Restrict the output to the lines below starting at the one that contains "Back to top (440, 2076)" and ending at the one that contains "Медицина общая (64, 1219)", and restate them word for word, both ends included.

The records Start Marker

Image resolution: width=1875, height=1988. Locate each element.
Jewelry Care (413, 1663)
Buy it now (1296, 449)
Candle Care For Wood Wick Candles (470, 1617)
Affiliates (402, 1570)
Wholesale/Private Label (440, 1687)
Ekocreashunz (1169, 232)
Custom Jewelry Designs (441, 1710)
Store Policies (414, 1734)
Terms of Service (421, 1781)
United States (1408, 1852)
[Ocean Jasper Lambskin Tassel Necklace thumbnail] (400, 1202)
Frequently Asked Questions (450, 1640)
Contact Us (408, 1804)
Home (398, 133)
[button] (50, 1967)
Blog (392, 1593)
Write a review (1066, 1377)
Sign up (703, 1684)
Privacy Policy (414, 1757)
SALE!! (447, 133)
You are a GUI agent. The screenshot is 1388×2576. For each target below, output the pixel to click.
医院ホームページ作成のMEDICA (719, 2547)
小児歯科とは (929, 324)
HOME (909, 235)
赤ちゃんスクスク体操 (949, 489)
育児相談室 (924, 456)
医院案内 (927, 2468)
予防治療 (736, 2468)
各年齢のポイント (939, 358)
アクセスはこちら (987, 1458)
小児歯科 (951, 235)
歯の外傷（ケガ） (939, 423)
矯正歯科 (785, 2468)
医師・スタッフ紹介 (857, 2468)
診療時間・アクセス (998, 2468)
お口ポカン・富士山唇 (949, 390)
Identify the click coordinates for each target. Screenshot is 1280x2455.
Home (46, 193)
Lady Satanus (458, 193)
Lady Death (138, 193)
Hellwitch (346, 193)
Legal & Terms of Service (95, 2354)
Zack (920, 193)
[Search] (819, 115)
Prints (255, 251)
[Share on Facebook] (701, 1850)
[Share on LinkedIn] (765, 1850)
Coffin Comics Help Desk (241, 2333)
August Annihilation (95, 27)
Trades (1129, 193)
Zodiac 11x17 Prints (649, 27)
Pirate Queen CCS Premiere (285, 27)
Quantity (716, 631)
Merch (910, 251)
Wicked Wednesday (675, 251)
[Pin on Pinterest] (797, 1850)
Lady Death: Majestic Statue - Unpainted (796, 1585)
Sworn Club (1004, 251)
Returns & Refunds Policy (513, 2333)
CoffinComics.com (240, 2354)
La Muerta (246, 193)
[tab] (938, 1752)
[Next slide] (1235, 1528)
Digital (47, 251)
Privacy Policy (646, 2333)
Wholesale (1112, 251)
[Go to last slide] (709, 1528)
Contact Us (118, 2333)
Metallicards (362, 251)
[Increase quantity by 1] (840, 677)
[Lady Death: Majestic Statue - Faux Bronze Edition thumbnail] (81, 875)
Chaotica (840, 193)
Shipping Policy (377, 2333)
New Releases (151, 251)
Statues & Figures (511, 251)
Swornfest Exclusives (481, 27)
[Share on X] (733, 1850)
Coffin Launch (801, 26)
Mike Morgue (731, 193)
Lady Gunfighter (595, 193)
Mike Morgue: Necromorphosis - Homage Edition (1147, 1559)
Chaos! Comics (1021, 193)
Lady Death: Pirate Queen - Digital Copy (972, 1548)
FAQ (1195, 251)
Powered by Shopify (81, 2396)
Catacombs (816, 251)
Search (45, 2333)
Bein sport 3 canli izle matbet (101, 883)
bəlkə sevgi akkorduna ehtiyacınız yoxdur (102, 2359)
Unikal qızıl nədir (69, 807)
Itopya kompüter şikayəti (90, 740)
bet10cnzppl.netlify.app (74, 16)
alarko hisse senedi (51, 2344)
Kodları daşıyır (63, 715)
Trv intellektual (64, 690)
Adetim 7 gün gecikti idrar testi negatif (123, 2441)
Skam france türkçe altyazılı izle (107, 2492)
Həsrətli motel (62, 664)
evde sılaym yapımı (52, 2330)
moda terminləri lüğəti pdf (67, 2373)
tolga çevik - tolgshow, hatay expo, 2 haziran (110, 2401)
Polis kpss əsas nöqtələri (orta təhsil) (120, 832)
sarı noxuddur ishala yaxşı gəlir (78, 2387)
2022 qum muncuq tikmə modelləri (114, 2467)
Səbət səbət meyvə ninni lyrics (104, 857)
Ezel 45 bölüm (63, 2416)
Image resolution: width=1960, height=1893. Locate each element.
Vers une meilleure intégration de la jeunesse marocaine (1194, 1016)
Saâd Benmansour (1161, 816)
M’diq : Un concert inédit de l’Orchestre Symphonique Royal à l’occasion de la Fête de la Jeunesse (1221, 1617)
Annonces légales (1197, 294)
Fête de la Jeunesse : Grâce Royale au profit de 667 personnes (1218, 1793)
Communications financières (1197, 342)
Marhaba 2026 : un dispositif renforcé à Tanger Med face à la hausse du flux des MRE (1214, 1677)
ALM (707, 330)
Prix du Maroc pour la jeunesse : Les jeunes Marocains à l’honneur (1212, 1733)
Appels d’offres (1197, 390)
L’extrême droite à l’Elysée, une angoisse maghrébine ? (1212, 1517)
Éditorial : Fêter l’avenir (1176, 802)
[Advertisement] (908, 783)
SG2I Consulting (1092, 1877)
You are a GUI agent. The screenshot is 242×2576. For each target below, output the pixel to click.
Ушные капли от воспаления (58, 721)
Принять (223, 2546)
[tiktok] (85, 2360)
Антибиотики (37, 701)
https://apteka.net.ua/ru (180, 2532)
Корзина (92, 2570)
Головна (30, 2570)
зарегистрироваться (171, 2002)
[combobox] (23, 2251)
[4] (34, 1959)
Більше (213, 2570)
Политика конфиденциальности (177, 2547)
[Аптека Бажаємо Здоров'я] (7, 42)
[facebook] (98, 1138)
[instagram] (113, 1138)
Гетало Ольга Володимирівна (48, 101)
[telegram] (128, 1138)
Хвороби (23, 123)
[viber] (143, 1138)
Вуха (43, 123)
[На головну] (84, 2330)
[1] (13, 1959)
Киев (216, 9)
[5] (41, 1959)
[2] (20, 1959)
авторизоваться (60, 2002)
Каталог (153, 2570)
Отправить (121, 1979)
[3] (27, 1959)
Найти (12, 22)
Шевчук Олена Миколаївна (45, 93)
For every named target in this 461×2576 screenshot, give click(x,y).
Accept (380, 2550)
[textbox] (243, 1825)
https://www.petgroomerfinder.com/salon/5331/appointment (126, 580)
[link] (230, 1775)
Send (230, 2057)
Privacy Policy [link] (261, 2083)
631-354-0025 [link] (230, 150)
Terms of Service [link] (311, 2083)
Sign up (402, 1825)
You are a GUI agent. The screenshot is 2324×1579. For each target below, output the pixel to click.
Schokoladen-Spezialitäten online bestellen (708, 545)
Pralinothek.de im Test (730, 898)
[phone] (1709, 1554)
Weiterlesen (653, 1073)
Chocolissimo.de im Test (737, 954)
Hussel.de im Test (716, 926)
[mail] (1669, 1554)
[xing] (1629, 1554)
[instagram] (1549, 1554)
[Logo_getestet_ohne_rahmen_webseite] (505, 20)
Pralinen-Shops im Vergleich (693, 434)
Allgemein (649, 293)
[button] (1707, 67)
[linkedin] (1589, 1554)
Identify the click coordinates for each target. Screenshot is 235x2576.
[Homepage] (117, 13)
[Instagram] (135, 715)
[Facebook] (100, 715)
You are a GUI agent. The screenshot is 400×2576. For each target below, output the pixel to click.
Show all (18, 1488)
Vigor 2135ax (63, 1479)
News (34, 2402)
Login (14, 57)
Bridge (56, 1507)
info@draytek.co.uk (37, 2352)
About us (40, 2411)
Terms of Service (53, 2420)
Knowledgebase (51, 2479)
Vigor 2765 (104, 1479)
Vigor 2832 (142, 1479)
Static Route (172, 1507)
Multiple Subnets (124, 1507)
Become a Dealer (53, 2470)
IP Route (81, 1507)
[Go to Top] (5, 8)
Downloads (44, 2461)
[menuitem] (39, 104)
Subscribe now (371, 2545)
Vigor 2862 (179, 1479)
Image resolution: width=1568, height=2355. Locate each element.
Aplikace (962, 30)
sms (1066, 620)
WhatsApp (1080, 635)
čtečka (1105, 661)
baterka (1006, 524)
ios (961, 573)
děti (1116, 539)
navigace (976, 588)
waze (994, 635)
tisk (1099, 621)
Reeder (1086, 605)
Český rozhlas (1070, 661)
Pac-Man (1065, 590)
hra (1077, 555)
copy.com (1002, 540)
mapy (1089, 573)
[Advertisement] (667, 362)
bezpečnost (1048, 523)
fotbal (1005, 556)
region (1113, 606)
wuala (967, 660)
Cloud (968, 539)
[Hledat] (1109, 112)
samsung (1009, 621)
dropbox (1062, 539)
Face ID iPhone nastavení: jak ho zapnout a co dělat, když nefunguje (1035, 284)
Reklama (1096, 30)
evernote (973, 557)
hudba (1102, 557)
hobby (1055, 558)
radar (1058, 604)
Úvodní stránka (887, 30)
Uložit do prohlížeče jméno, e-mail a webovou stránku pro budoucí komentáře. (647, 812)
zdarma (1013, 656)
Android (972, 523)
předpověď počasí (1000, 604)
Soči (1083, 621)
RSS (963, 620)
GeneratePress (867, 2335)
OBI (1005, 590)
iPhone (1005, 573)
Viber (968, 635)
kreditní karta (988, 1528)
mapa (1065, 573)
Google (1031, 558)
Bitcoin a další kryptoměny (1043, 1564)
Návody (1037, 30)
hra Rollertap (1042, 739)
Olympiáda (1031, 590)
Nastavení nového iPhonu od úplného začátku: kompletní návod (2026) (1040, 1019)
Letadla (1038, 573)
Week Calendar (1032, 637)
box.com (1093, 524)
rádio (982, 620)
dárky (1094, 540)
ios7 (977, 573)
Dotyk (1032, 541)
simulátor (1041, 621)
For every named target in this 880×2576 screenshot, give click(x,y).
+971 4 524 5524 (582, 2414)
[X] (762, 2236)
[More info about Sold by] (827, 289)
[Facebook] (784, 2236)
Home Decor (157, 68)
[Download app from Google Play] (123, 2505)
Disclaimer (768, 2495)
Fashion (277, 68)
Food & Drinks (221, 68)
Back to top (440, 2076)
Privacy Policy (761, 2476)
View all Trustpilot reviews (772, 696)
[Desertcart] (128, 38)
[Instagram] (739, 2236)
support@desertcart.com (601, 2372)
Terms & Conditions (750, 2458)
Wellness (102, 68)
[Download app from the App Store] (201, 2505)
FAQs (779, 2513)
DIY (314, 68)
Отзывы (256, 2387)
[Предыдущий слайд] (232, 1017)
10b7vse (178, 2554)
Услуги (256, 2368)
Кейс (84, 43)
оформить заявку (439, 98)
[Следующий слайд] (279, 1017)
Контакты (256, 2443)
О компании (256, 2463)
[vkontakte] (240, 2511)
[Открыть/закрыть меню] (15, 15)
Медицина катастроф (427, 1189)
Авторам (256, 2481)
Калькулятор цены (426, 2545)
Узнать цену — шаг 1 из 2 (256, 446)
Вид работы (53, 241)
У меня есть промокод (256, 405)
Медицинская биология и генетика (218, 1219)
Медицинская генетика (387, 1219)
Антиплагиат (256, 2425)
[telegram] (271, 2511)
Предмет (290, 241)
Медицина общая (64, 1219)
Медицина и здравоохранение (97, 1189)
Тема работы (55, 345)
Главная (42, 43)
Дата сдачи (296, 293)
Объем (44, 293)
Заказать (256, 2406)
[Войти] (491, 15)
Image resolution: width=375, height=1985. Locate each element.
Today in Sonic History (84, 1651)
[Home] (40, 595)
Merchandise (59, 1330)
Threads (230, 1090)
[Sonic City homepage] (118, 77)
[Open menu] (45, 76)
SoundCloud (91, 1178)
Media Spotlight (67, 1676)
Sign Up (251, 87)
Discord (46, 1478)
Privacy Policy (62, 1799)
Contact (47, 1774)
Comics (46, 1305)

The records End Marker

(Solved exercise)
Back to top (440, 2076)
Privacy Policy (761, 2476)
View all Trustpilot reviews (772, 696)
[Desertcart] (128, 38)
[Instagram] (739, 2236)
support@desertcart.com (601, 2372)
Terms & Conditions (750, 2458)
Wellness (102, 68)
[Download app from the App Store] (201, 2505)
FAQs (779, 2513)
DIY (314, 68)
Отзывы (256, 2387)
[Предыдущий слайд] (232, 1017)
10b7vse (178, 2554)
Услуги (256, 2368)
Кейс (84, 43)
оформить заявку (439, 98)
[Следующий слайд] (279, 1017)
Контакты (256, 2443)
О компании (256, 2463)
[vkontakte] (240, 2511)
[Открыть/закрыть меню] (15, 15)
Медицина катастроф (427, 1189)
Авторам (256, 2481)
Калькулятор цены (426, 2545)
Узнать цену — шаг 1 из 2 (256, 446)
Вид работы (53, 241)
У меня есть промокод (256, 405)
Медицинская биология и генетика (218, 1219)
Медицинская генетика (387, 1219)
Антиплагиат (256, 2425)
[telegram] (271, 2511)
Предмет (290, 241)
Медицина общая (64, 1219)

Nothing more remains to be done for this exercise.